Rock Outcrops, Reubin Lake

Reubin Lake Monolith Ben Hill County GA Photograph Copyright Brian Brown Vanishing South Georgia USA 2015

Known locally as “The Rocks”, this site in the Salem community of northwestern Ben Hill County seems out of place in the Coastal Plain landscape surrounding it. It’s been an area landmark for at least a century but there is no general access. I’m unable to give directions to the site.

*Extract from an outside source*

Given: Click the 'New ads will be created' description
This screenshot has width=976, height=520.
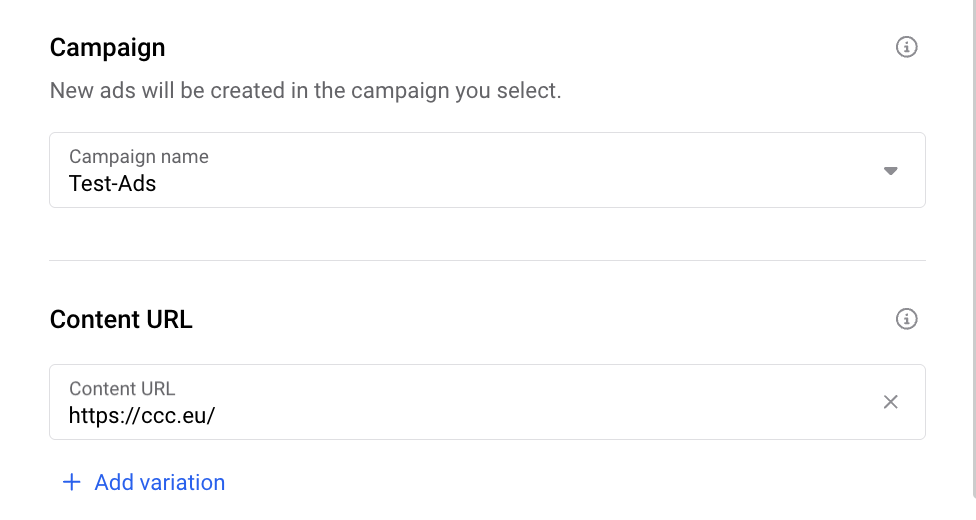Looking at the screenshot, I should (x=305, y=91).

Reubin Lake Ben Hill County GA Photograph Copyright Brian Brown Vanishing South Georgia USA 2015

For years these geological features were informally identified as Ashburn formations (Wharton, The Natural Environments of Georgia, Atlanta, 1978, et al.) , after the first well-documented site of this type, located off Highway 41 north of Ashburn. Since I’m not a geologist, I don’t know if they’re related to the well-known Altamaha formations (or Altamaha grit). I suspect they may be grouped together at this point. Recent scholarship suggests they may be remnants of coral reefs near the ancient shoreline. Still others believe they’re meteoric in origin.

Reubin Lake Ben Hill County GA Natural Landmark Photograph Copyright Brian Brown Vanishing South Georgia USA 2015

It’s looks quite small from some perspectives but the largest rock is actually nearly twenty feet high.

Reubin Lake Rock Outcroppings Ben Hill County GA Photograph Copyright Brian Brown Vanishing South Georgia USA 2015

Boulders like the ones seen below can also be found in random nearby locations.

Reubin Lake Ben Hill County GA Altamaha Formation Rocks Photograph Copyright Brian Brown Vanishing South Georgia USA 2015

This is an important natural heritage site and I hope it remains in pristine condition for years to come.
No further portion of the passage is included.